Jahslove nahm sein Barett ab und setzte sich mir gegenüber, in einen Sessel. »Mein Vater hat Moikito aufgebaut. Als er gestorben ist, hat er das Dorf an mich überschrieben – aber es wurde mir einfach weggenommen. Jetzt möchte ich es wieder zurückhaben. Mir steht das Dorf zu.«

»Warum wurde es Ihnen weggenommen?«, fragte ich interessiert.

»Weil damals ein Rebell namens Bhandy, das Dorf überfallen und mich und meine Vorfahren vertrieben hat. Seitdem herrscht seine Familie über das Dorf. Ich will nur das zurück, was meiner Familie zusteht«, erklärte er mir die Sachlage.

»Und warum entführen Sie Mädchen und verbreiten Angst und Terror?«, wollte ich von ihm erfahren.

Er lachte herzhaft. »Ich habe keine Mädchen entführt, das sind Schauermärchen, die über mich verbreitet werden.« Er beugte sich mir entgegen. »Glauben Sie mir, ich habe noch nie einen Menschen getötet oder töten lassen«“

»Und warum haben Sie den Bürgermeister so zurichten lassen?«, warf ich ihm vor.

Er lehnte sich zurück und winkte meine Worte mit einer lässigen Handbewegung fort. »Weil Tayo nicht der gute Mensch ist, für den ihn alle halten.«

»Wie meinen Sie das? Was hat Tayo denn angestellt, dass Sie das über ihn behaupten?« Ich sah ihn gebannt an.

„Tayo heißt mit richtigem Namen Bhandy und nicht Simba. Er hat den Namen seiner Frau angenommen. Er ist ein direkter Nachkomme von Bhandy. Und er hat die Gerüchte in Umlauf gebracht, dass ich Mädchen aus anderen Dörfern entführe und sie zur Prostitution zwinge. Außerdem zweigt Tayo immer eine hohe Summe von Ihren Spendengeldern ab, damit er seine Kinder in den Staaten studieren lassen kann. Warum glauben Sie, sieht das Dorf noch nicht danach aus, wie es eigentlich nach so vielen Spenden sein müsste.“

Ich war vollkommen schockiert, als ich die Anschuldigungen hörte. »Sie lügen mich an!«

»Oh nein, das tue ich nicht, African Queen. Ich kann es leider nicht beweisen und niemand würde mir glauben.«

»Und was haben Sie jetzt vor? Tayo wird Ihnen doch nie freiwillig das Dorf überlassen«, stellte ich sein Vorhaben in Frage.
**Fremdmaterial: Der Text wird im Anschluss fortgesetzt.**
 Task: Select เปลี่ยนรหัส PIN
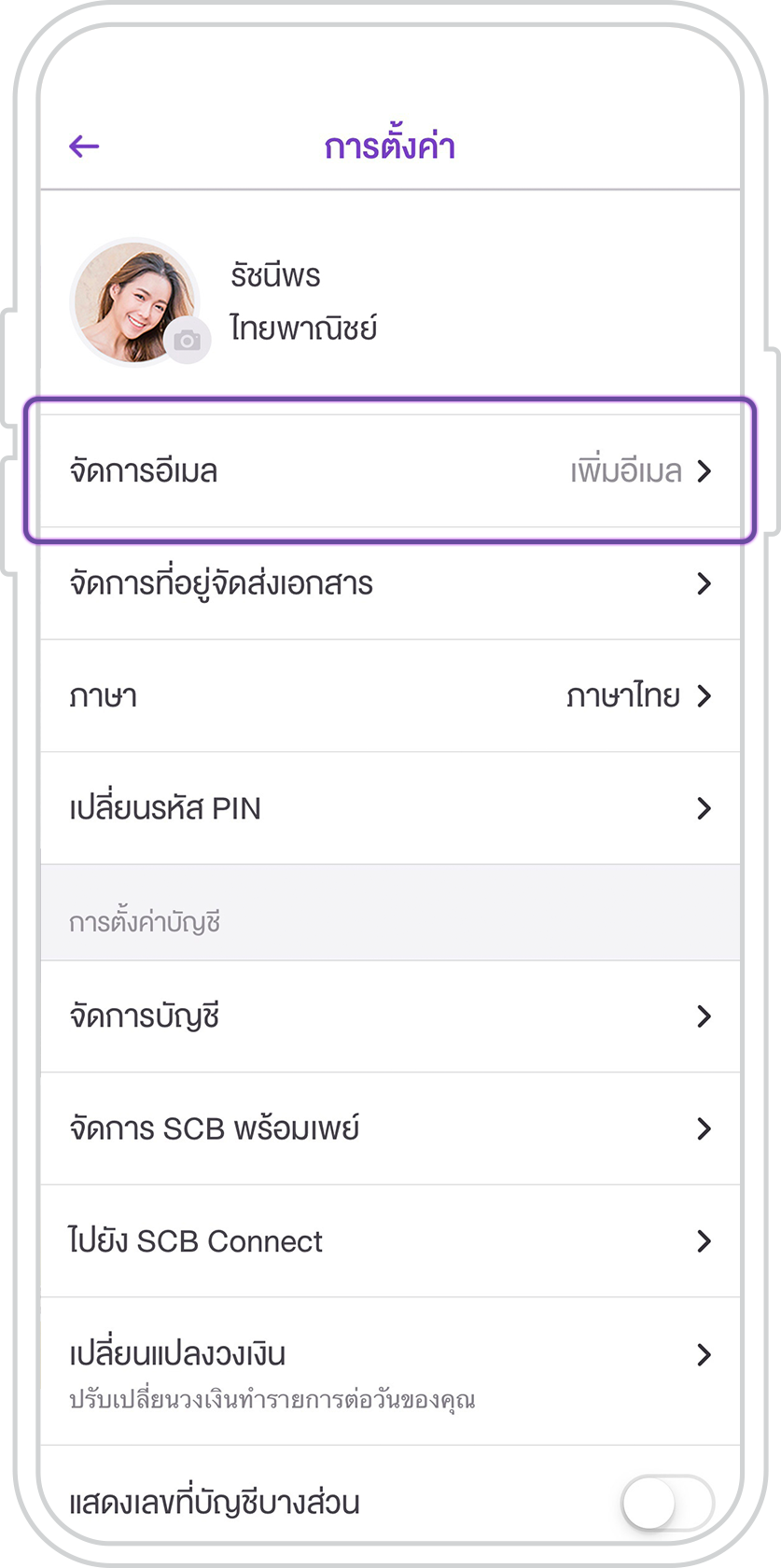tap(390, 808)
»Dann werde ich es in Schutt und Asche legen, ganz einfach.« Seine braunen Augen funkelten mich voller Entschlossenheit an.

»Das können Sie nicht machen! All die unschuldigen Bewohner … sie haben eh schon nicht viel und das bisschen dürfen Sie ihnen nicht auch noch nehmen. Außerdem werden Sie von allen gehasst und das wollen Sie doch eigentlich nicht, oder?«, versuchte ich, ihm ins Gewissen zu reden. »Es muss eine andere Lösung geben.«

»Bitte, ich bin für neue Vorschläge ganz offen, eure Hoheit.«

Ich stand auf und lief vor ihm auf und ab. »Warum können Sie nicht beweisen, dass Tayo die Spendengelder veruntreut? Dagegen kann er nicht ankommen und müsste ins Gefängnis.«

Jahslove seufzte. »Ich habe keinen IT- Profi unter meinen Leuten. Ich kenne mich mit dem ganzen Computerzeug nicht aus. Also bleiben mir nur die Waffen und Gewalt.»

»Wenn Sie mich telefonieren lassen, werde ich das für Sie übernehmen. Ich kenne IT-Profis.«

Er beäugte mich skeptisch und dachte über meinen Vorschlag nach.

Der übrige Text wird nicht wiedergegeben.